C’est en 2008, après une longue période de silence causée par une profonde dépression et des séjours répétés à l’hôpital psychiatrique, qu’à l’occasion du Festival d’Athènes Lena Platonos réapparaît sur scène, plus vivante que jamais. Dans un article de Libération, on peut lire alors : « désormais sans âge, comme Kate Bush ou Nina Hagen, Lena Platonos est l’impossible chaînon manquant entre le dramatisme de Gréco et Barbara, la pop dérangée de Laurie Anderson et Scott Walker, Nico et Björk, la dance, la techno et Massive Attack. »
Depuis son retour, Platonos n’a pas cessé d’éditer et de composer, de manière toujours plus intime en dévoilant son autobiographie comme lors de Diaries en 2008, et parfois de manière collaborative, en compagnie de Tatiana Zographou, Sissi Rada ou Athina Routsi comme son compte Soundcloud actif l’atteste.

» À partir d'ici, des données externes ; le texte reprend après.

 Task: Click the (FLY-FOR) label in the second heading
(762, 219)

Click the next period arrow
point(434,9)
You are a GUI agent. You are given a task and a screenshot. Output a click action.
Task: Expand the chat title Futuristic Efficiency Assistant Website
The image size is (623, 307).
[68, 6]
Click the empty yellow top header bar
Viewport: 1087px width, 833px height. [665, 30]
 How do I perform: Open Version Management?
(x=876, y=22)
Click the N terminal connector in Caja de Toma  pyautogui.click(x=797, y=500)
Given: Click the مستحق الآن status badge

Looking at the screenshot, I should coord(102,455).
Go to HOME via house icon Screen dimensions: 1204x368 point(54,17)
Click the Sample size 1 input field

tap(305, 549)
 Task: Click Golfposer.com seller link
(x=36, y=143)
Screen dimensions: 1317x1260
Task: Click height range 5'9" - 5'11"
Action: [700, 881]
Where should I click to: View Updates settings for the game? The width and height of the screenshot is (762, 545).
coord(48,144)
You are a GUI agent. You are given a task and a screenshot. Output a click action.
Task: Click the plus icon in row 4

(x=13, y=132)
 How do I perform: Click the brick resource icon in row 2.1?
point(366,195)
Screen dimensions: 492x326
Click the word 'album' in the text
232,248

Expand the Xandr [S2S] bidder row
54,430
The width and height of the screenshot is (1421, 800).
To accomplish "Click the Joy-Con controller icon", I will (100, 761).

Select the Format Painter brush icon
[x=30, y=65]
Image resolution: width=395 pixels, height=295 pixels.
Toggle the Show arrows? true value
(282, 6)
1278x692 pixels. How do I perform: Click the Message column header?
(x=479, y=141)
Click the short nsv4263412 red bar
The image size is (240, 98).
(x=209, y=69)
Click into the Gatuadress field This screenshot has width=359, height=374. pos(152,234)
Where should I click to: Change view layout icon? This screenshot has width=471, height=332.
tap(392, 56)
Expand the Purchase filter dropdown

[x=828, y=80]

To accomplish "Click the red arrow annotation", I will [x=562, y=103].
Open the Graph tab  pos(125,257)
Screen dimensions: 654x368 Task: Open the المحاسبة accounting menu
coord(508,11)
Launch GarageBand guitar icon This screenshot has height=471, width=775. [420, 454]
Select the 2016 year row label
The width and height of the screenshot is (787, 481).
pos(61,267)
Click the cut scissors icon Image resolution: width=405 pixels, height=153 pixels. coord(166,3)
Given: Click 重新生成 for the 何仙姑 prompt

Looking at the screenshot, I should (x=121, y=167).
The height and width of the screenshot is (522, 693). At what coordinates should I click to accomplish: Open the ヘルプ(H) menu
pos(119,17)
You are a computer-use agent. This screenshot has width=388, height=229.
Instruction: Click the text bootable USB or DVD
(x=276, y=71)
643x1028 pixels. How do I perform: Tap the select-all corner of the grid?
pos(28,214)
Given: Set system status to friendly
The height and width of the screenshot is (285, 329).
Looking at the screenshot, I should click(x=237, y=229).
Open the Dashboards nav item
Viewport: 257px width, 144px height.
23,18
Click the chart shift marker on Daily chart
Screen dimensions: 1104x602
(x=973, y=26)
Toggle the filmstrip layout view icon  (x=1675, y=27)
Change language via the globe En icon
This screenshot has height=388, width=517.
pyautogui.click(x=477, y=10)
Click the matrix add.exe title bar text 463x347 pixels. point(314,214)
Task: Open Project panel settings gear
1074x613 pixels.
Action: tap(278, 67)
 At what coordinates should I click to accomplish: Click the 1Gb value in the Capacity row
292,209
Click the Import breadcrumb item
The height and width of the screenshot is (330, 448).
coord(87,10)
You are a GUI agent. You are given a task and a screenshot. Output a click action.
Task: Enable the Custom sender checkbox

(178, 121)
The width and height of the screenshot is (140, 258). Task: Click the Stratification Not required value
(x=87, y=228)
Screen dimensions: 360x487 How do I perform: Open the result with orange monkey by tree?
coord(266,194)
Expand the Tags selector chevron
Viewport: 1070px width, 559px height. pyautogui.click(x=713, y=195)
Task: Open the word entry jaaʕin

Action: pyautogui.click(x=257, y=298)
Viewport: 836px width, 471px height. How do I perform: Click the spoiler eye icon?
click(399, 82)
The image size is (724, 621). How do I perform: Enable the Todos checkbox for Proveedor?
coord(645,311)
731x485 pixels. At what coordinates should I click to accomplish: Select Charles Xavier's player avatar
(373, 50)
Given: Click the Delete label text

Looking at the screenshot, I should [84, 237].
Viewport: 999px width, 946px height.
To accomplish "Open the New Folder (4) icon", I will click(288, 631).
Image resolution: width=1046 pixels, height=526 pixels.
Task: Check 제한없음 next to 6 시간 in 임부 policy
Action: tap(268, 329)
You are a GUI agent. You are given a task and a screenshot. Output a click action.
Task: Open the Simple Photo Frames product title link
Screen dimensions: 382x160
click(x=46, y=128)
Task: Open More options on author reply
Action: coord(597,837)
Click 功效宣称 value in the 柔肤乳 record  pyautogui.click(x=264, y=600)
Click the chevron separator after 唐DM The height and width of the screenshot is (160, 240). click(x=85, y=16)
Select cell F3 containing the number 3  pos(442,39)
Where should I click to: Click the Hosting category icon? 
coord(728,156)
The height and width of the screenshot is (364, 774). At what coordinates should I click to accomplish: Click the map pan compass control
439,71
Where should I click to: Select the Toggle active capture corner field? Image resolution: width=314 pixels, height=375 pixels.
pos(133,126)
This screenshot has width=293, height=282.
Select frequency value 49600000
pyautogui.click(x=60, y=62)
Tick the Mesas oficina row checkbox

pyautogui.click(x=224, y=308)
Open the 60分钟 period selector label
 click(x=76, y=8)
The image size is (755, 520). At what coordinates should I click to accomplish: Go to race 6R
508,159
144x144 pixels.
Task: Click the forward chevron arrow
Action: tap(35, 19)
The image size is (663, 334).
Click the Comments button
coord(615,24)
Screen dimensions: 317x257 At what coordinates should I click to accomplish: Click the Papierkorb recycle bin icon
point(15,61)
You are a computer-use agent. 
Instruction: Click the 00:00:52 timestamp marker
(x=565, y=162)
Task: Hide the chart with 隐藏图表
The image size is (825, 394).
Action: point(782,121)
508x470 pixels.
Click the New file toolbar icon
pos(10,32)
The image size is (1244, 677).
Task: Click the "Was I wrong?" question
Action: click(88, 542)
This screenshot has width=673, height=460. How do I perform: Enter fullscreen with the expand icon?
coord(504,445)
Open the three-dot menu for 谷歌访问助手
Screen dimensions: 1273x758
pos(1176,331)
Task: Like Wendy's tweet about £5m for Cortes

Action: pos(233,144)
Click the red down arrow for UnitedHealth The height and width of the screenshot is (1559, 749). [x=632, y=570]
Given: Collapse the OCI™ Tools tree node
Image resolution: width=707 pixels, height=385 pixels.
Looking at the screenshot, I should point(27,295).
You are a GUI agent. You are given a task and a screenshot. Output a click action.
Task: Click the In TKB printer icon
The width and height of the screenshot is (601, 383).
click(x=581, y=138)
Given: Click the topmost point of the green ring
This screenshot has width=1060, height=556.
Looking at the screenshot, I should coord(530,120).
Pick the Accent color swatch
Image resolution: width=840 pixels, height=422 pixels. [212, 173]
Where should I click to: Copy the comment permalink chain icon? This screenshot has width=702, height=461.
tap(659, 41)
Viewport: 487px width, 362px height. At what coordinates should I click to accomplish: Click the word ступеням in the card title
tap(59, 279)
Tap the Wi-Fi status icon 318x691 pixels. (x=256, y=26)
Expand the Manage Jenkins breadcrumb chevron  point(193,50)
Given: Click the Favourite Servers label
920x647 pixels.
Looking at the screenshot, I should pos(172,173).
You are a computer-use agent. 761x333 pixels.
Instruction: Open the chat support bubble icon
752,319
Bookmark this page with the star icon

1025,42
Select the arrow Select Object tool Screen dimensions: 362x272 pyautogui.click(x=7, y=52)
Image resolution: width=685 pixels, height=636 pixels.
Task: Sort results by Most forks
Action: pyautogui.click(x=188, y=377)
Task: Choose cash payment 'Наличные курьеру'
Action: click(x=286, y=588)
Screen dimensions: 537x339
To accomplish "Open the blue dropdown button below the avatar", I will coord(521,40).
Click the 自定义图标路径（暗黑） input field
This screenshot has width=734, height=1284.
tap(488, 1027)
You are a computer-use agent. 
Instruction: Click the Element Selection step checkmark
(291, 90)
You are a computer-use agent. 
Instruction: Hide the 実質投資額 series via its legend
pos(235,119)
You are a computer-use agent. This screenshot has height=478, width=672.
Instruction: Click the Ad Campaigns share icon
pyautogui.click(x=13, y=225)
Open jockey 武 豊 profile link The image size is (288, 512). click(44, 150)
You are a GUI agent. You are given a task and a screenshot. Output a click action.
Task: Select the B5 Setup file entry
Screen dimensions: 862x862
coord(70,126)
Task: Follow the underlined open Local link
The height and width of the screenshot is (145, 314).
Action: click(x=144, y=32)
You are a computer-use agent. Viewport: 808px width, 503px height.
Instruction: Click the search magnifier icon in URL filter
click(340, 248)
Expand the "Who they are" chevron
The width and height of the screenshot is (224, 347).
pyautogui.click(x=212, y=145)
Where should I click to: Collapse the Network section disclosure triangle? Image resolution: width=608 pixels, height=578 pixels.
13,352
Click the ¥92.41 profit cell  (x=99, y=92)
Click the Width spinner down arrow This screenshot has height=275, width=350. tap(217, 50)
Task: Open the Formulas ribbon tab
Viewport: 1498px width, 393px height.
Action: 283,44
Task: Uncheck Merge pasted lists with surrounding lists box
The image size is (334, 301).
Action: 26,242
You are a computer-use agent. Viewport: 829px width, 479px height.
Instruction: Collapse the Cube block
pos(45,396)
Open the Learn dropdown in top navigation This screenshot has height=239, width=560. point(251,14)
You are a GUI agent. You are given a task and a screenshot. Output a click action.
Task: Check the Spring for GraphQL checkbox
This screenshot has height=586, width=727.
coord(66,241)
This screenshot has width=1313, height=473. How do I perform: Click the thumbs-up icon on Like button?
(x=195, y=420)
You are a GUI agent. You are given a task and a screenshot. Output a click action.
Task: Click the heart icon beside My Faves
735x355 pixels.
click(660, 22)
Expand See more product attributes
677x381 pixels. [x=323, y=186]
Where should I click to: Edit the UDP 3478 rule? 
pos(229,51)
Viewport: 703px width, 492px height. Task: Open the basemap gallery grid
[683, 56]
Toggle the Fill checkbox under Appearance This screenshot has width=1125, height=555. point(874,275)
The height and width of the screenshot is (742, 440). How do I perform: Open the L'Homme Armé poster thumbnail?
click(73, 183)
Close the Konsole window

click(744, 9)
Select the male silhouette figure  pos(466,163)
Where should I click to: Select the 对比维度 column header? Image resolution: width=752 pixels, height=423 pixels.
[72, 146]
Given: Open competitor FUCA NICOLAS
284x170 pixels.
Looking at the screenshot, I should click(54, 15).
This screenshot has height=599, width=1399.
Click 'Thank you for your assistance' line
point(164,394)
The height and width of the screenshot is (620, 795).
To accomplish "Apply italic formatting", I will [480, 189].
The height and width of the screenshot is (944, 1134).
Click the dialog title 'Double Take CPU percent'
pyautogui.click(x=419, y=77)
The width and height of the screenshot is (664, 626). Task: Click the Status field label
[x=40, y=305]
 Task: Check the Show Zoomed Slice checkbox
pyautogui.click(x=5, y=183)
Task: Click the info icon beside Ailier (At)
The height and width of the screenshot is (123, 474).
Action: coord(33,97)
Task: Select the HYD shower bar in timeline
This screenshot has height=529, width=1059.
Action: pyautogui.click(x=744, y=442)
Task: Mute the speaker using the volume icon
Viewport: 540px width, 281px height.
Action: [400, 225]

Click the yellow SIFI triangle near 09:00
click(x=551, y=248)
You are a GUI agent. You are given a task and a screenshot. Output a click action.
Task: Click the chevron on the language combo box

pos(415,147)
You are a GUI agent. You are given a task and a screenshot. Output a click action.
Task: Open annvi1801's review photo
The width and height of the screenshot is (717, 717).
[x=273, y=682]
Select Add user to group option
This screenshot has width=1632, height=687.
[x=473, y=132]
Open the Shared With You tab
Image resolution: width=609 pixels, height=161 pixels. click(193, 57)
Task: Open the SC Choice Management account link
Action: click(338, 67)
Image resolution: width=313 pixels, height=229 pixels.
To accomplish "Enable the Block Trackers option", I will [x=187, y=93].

En 2010, Platonos met en musique des textes de Constantin Cavafis à l’occasion de la commémoration du poète, organisée par le metteur en scène, et chorégraphe des cérémonies d’ouverture et de clôture des Jeux olympiques d’été de 2004, Dimitris Papaioannou. La consécration est nationale. Mais, selon Thodoris Dimitropoulos, qui forme avec Spiros Pliatsikas le duo de djs Amateurboyz, emblématique de la scène électro des années 2010, c’est le label californien Dark Entries Records, dont la mission assumée est de « ressusciter l’underground », qui est véritablement responsable de la propulsion de Lena Platonos au rang d’icône internationale, en rééditant en 2015 le second LP Gallop (1985).
Entièrement composé, interprété et produit par Lena Platonos, Gallop est un opus précurseur tant musicalement que conceptuellement, “une étude mythologique de la population urbaine de la métropole contemporaine et un regard sur son existence future”, étayé par des paroles qui traitent du chagrin, des rêves, des désirs et de l’infiltration de la technologie dans les sociétés à venir. Josh Cheon, le fondateur du label américain, se passionne alors pour cette musique minimaliste, hypnotique et envoûtante, en rééditant Sun Masks Remixes et Lepidoptera (1986), et, après de fréquents séjours de recherches à Athènes, finit par éditer un ensemble de douze titres inédits, écrits entre 1982 et 1985, sous le nom de Balancers. L’album est sorti le 21 octobre 2021, le jour de l’anniversaire de Lena Platonos.
Pour que la re-découverte d’une émotion pure ne s’arrête plus.